Overlord fails when multiple tranquility end points are used

Group,

I have the following use case: Streaming data from 2 data sources (1st source: 12.2k records per second, 2nd source: 8.6k records per sec) and write to different end points.

My cluster is:

3 ZKs

1 Overlord + Coord (running on the same node)

3 Historical + Middle Manager

1 Broker Node

I find that the Overlord breaks with “Netty Channel” or “No Hosts Found” errors after running for about 6 hours.

Please let me know if you require further input. I want suggestions on the cluster configs. I have read the docs and am not very comfortable if the documentation is accurate for complex real time ingestion like ours (Our first stream is a 32 metrics, 86 dimensions schema).

Karthik

Hey Karthik,

Posting the overlord logs would be helpful.
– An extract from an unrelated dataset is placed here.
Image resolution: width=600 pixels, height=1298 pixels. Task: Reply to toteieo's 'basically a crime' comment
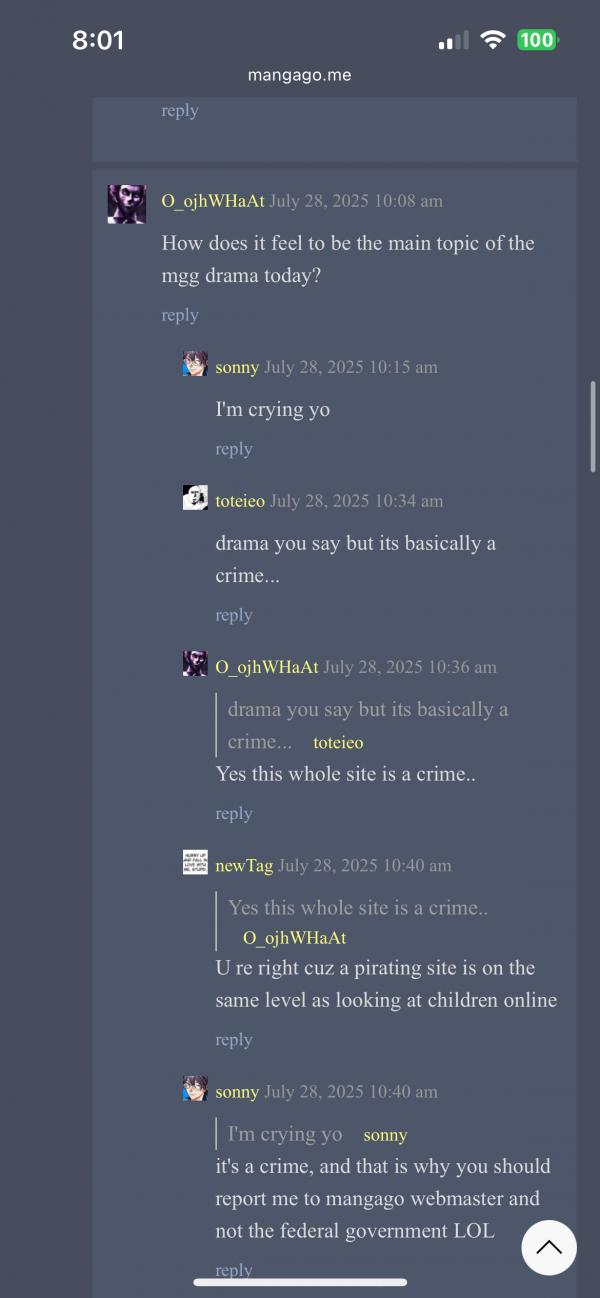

Posting the logs of whatever the overlord is attempting to talk to when it throws that exception would also be helpful (i.e. if the exceptions are happening when the overlord is talking to an indexing task, the task log might be interesting).

Hey David,

I had the same error today. I am pasting the error logs (using a different color)

2016-11-07T17:00:28,124 ERROR [qtp1852901506-75] com.sun.jersey.spi.container.ContainerResponse - The RuntimeException could not be mapped to a response, re-throwing to the HTTP container

com.metamx.common.ISE: Unable to grant lock to inactive Task [index_realtime_watchtower_2016-11-06T21:00:00.000Z_0_0]

    at io.druid.indexing.overlord.TaskLockbox.tryLock(TaskLockbox.java:229) ~[druid-indexing-service-0.9.1.1.jar:0.9.1.1]

    at io.druid.indexing.overlord.TaskLockbox.tryLock(TaskLockbox.java:206) ~[druid-indexing-service-0.9.1.1.jar:0.9.1.1]

    at io.druid.indexing.overlord.TaskLockbox.lock(TaskLockbox.java:184) ~[druid-indexing-service-0.9.1.1.jar:0.9.1.1]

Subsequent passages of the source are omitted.